• [WHAT THE EXERCISE ASKS]:
Carry over every entry exactly as it appears in the records.

• [PROVIDED MATERIAL]:
------------------------------------------------

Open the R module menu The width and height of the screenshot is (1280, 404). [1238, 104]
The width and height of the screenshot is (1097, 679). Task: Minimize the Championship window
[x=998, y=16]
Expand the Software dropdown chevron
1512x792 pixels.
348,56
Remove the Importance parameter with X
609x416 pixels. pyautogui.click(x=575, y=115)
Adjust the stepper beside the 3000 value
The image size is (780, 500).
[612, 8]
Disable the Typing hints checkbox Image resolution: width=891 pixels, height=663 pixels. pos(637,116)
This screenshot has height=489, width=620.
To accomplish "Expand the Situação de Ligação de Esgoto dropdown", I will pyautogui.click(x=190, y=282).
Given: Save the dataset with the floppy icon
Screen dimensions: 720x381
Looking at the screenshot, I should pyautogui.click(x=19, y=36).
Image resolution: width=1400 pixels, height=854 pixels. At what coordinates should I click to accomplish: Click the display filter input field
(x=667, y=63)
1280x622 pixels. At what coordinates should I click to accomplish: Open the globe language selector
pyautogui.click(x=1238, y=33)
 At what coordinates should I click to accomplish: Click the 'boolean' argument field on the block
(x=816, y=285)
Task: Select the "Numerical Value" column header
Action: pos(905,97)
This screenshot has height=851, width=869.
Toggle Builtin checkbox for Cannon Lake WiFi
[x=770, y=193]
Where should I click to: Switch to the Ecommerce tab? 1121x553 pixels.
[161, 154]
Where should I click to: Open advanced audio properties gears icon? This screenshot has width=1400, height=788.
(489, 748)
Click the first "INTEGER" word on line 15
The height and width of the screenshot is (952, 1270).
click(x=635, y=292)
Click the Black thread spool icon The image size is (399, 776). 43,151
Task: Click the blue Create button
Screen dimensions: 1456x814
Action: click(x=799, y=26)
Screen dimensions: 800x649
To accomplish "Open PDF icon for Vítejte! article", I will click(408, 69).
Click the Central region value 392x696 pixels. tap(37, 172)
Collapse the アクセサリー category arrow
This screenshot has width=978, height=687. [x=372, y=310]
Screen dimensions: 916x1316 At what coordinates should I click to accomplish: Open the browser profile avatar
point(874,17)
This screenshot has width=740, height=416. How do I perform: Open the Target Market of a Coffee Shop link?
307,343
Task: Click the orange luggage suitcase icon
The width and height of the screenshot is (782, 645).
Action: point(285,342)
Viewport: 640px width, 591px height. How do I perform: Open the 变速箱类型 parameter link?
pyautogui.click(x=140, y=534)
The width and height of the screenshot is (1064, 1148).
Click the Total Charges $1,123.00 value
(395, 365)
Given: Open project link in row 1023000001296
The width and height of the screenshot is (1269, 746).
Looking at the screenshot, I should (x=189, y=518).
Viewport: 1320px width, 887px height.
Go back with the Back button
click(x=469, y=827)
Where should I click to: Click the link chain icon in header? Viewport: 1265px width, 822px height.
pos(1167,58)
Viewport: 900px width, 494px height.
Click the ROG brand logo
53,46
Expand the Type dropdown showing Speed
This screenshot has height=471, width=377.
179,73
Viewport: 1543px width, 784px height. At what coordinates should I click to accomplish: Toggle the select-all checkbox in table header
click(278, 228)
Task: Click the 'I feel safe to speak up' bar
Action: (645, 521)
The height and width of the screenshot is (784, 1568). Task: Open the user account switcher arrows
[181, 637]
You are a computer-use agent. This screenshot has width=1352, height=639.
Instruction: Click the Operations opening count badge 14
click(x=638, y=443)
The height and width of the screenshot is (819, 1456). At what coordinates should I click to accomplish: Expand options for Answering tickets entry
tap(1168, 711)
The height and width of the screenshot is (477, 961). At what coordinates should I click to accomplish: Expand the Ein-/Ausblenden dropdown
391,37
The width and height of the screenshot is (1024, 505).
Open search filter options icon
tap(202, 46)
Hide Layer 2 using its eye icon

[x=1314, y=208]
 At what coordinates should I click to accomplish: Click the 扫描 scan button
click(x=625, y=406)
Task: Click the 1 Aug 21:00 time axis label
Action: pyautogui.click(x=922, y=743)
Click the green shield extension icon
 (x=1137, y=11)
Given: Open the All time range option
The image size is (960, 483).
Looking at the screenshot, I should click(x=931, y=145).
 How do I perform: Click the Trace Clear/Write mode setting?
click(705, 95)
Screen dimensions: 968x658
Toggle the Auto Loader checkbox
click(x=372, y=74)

------------------------------------------------

• [EXERCISE RESULT]:
Open the R module menu The width and height of the screenshot is (1280, 404). [1238, 104]
The width and height of the screenshot is (1097, 679). Task: Minimize the Championship window
[x=998, y=16]
Expand the Software dropdown chevron
1512x792 pixels.
348,56
Remove the Importance parameter with X
609x416 pixels. pyautogui.click(x=575, y=115)
Adjust the stepper beside the 3000 value
The image size is (780, 500).
[612, 8]
Disable the Typing hints checkbox Image resolution: width=891 pixels, height=663 pixels. pos(637,116)
This screenshot has height=489, width=620.
To accomplish "Expand the Situação de Ligação de Esgoto dropdown", I will pyautogui.click(x=190, y=282).
Given: Save the dataset with the floppy icon
Screen dimensions: 720x381
Looking at the screenshot, I should pyautogui.click(x=19, y=36).
Image resolution: width=1400 pixels, height=854 pixels. At what coordinates should I click to accomplish: Click the display filter input field
(x=667, y=63)
1280x622 pixels. At what coordinates should I click to accomplish: Open the globe language selector
pyautogui.click(x=1238, y=33)
 At what coordinates should I click to accomplish: Click the 'boolean' argument field on the block
(x=816, y=285)
Task: Select the "Numerical Value" column header
Action: pos(905,97)
This screenshot has height=851, width=869.
Toggle Builtin checkbox for Cannon Lake WiFi
[x=770, y=193]
Where should I click to: Switch to the Ecommerce tab? 1121x553 pixels.
[161, 154]
Where should I click to: Open advanced audio properties gears icon? This screenshot has width=1400, height=788.
(489, 748)
Click the first "INTEGER" word on line 15
The height and width of the screenshot is (952, 1270).
click(x=635, y=292)
Click the Black thread spool icon The image size is (399, 776). 43,151
Task: Click the blue Create button
Screen dimensions: 1456x814
Action: click(x=799, y=26)
Screen dimensions: 800x649
To accomplish "Open PDF icon for Vítejte! article", I will click(408, 69).
Click the Central region value 392x696 pixels. tap(37, 172)
Collapse the アクセサリー category arrow
This screenshot has width=978, height=687. [x=372, y=310]
Screen dimensions: 916x1316 At what coordinates should I click to accomplish: Open the browser profile avatar
point(874,17)
This screenshot has width=740, height=416. How do I perform: Open the Target Market of a Coffee Shop link?
307,343
Task: Click the orange luggage suitcase icon
The width and height of the screenshot is (782, 645).
Action: point(285,342)
Viewport: 640px width, 591px height. How do I perform: Open the 变速箱类型 parameter link?
pyautogui.click(x=140, y=534)
The width and height of the screenshot is (1064, 1148).
Click the Total Charges $1,123.00 value
(395, 365)
Given: Open project link in row 1023000001296
The width and height of the screenshot is (1269, 746).
Looking at the screenshot, I should (x=189, y=518).
Viewport: 1320px width, 887px height.
Go back with the Back button
click(x=469, y=827)
Where should I click to: Click the link chain icon in header? Viewport: 1265px width, 822px height.
pos(1167,58)
Viewport: 900px width, 494px height.
Click the ROG brand logo
53,46
Expand the Type dropdown showing Speed
This screenshot has height=471, width=377.
179,73
Viewport: 1543px width, 784px height. At what coordinates should I click to accomplish: Toggle the select-all checkbox in table header
click(278, 228)
Task: Click the 'I feel safe to speak up' bar
Action: (645, 521)
The height and width of the screenshot is (784, 1568). Task: Open the user account switcher arrows
[181, 637]
You are a computer-use agent. This screenshot has width=1352, height=639.
Instruction: Click the Operations opening count badge 14
click(x=638, y=443)
The height and width of the screenshot is (819, 1456). At what coordinates should I click to accomplish: Expand options for Answering tickets entry
tap(1168, 711)
The height and width of the screenshot is (477, 961). At what coordinates should I click to accomplish: Expand the Ein-/Ausblenden dropdown
391,37
The width and height of the screenshot is (1024, 505).
Open search filter options icon
tap(202, 46)
Hide Layer 2 using its eye icon

[x=1314, y=208]
 At what coordinates should I click to accomplish: Click the 扫描 scan button
click(x=625, y=406)
Task: Click the 1 Aug 21:00 time axis label
Action: pyautogui.click(x=922, y=743)
Click the green shield extension icon
 (x=1137, y=11)
Given: Open the All time range option
The image size is (960, 483).
Looking at the screenshot, I should click(x=931, y=145).
 How do I perform: Click the Trace Clear/Write mode setting?
click(705, 95)
Screen dimensions: 968x658
Toggle the Auto Loader checkbox
click(x=372, y=74)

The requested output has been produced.